**PARTS OF THE EXERCISE**
1 – List every political figure that the blog post on Gil Scott-Heron's song names as representing a corrupt political regime.
2 – According to the blog post on Gil Scott-Heron's song, in what year was the song released?
3 – Translate this sentence from the blog post on Gil Scott-Heron's song into Spanish: "Every word has weight, and the cadence of Scott-Heron's voice drives the significance of the words home."

**PAGE EXCERPT**
[start]

The Revolution Will Not Be Televised, by Gil Scott-Heron

avatar
(Edited)

Gill_Scott_Heron_2009_Regency  Adam Turner 3.0.png
Credit: Adam Turner. The image is of Gil Scott-Heron performing at the Regency Ballroom, San Francisco (USA), 2009. Used under CC attribution share-alike 3.0 license

I was riding home the other day, listening to my usual jazz channel on Sirius XM, when this song came on.

I'd heard that title before, but never listened to the music. The song stopped me in my tracks. Obviously I couldn't actually stop the car, because I was driving on a busy road. But the music had my (almost) undivided attention.

Scott-Heron does not 'sing' the words to the song. He speaks them. The Revolution Will Not Be Televised is as much a poem as it is a song. Every word has weight, and the cadence of Scott-Heron's voice drives the significance of the words home. From the first line he addresses us directly and emphatically:

You will not be able to stay home, brother

We are on notice. The following words are repeated as a refrain throughout the piece:

The revolution will not be televised

We are told the revolution will not be fodder for television shows:

There will be no highlights on the eleven o'clock news

The revolution will not be sandwiched in digestible bits between commercial breaks.

The revolution will not be right back
After a message about a white tornado, white lightning or white people

And the revolution will not be virtual:

The revolution will be live

Music is like any art form. No matter the artist's intention, the audience gives it meaning. I know what I got from the song. It was released in 1970, the year I graduated from college. Scott-Heron's cultural references were lifted straight from the headlines, straight from commercial TV (there was no mainstream cable in the U.S.). Scott-Heron tells us in the song:

The revolution will not show you pictures of Nixon
Blowing a bugle and leading a charge by John Mitchell
General Abrams and Spiro Agnew

Richard Nixon, Spiro Agnew, General Abrams, John Mitchell: All represented a corrupt political regime. Nixon with his War on Drugs, Abrams prosecuting the Vietnam War, Agnew (Nixon VP) with his anti-communist Cold War rhetoric (ultimately driven from office amid corruption scandal), and Mitchell (Nixon Attorney General), who aggressively pursued 'violators' of the Drug War and persecuted anti-war protesters.

[end]

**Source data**

[start]

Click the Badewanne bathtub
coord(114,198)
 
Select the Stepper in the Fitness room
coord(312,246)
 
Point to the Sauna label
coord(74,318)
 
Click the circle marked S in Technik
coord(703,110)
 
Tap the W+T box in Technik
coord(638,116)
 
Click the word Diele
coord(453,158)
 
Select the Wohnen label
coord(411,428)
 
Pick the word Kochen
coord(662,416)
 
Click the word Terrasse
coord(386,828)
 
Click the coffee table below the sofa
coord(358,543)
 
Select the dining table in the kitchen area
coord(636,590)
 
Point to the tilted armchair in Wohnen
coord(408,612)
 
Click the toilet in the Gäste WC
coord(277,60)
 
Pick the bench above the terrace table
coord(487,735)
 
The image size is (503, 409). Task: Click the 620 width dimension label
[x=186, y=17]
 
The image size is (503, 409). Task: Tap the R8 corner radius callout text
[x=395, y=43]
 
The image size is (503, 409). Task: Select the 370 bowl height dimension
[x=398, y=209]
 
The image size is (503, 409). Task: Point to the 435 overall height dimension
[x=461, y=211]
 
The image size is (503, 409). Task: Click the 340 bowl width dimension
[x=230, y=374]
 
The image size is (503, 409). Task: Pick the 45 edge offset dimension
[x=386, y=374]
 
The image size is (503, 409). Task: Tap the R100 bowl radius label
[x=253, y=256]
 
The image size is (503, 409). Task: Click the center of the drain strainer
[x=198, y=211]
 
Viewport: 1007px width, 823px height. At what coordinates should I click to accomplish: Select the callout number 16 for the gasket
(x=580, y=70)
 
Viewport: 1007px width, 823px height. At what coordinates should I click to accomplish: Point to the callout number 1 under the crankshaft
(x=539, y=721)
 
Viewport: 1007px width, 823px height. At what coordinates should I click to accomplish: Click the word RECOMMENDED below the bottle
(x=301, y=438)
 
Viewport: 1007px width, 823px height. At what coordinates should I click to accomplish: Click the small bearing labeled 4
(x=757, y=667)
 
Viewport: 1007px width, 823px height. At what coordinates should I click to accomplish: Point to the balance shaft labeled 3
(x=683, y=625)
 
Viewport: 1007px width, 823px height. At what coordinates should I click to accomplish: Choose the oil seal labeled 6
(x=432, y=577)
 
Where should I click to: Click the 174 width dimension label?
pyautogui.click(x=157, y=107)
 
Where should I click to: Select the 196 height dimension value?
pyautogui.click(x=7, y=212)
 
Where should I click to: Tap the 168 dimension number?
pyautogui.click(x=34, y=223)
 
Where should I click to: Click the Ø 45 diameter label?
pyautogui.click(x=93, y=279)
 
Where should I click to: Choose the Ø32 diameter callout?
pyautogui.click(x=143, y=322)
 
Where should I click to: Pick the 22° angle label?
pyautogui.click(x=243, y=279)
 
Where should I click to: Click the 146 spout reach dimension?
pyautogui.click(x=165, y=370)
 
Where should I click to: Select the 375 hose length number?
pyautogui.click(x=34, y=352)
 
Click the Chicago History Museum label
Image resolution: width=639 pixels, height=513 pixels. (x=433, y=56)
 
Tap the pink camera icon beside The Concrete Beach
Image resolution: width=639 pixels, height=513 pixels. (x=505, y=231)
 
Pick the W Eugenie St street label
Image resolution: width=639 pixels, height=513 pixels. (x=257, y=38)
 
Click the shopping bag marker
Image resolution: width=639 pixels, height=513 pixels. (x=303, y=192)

[end]

**SOLUTION SET**
1 – Richard Nixon, Spiro Agnew, General Abrams, John Mitchell

2 – 1970

3 – Cada palabra tiene peso, y la cadencia de la voz de Scott-Heron hace que el significado de las palabras cale hondo.